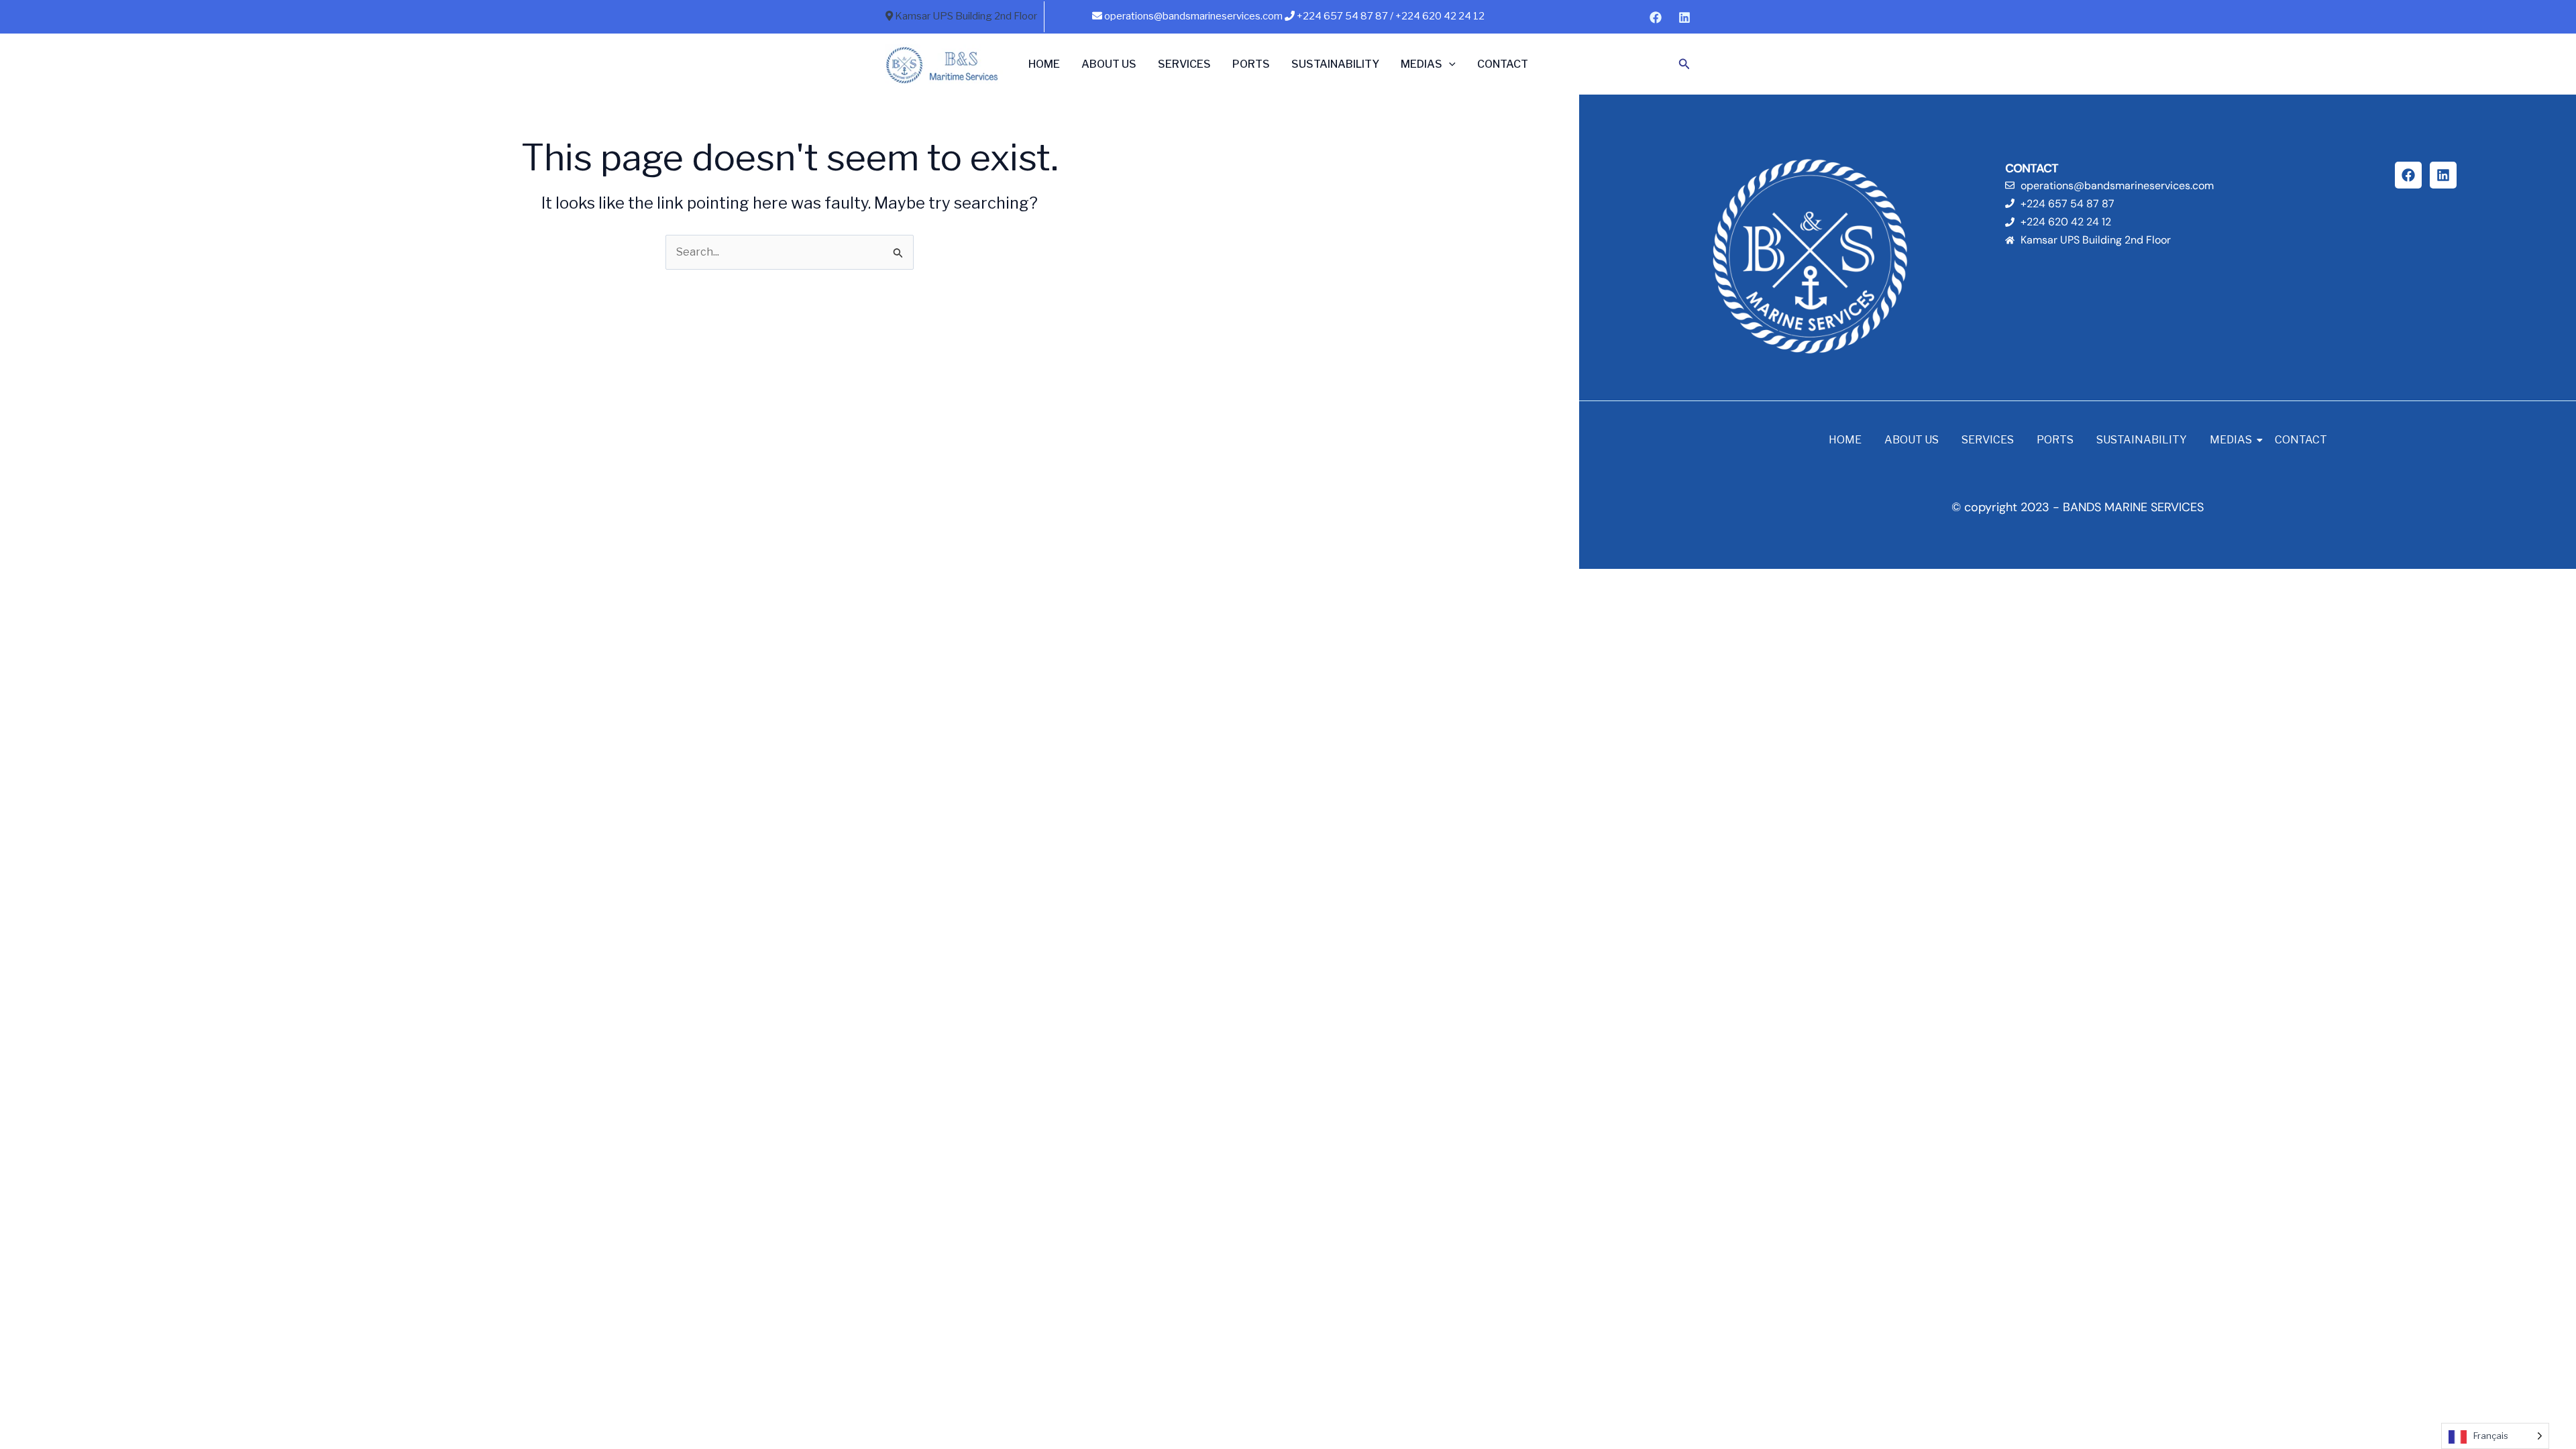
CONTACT (1502, 64)
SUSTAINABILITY (1335, 64)
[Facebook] (1656, 17)
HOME (1044, 64)
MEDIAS (1421, 64)
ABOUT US (1108, 64)
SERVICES (1184, 64)
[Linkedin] (1684, 17)
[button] (1449, 64)
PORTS (1251, 64)
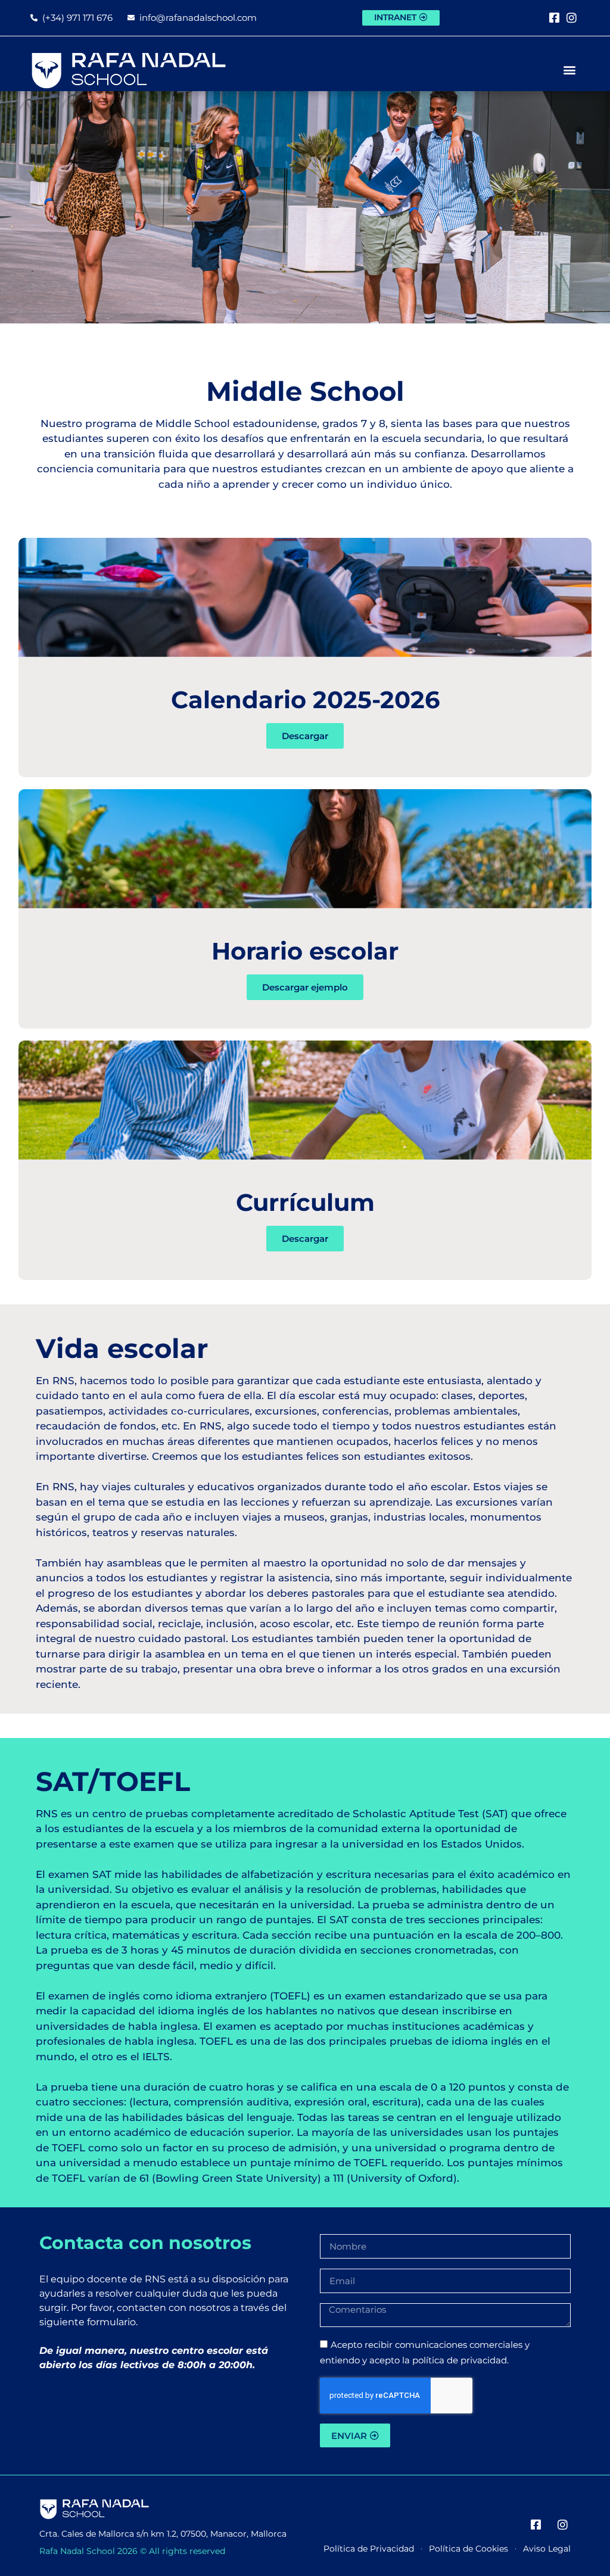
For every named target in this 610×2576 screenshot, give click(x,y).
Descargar (305, 736)
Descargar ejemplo (305, 987)
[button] (570, 69)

* Work task
This task calls for the records to be copied exactly, without pictures.

* Answer to this task
CONTACT (1502, 64)
SUSTAINABILITY (1335, 64)
[Facebook] (1656, 17)
HOME (1044, 64)
MEDIAS (1421, 64)
ABOUT US (1108, 64)
SERVICES (1184, 64)
[Linkedin] (1684, 17)
[button] (1449, 64)
PORTS (1251, 64)
For every named target in this 610×2576 screenshot, give click(x,y).
Descargar (305, 736)
Descargar ejemplo (305, 987)
[button] (570, 69)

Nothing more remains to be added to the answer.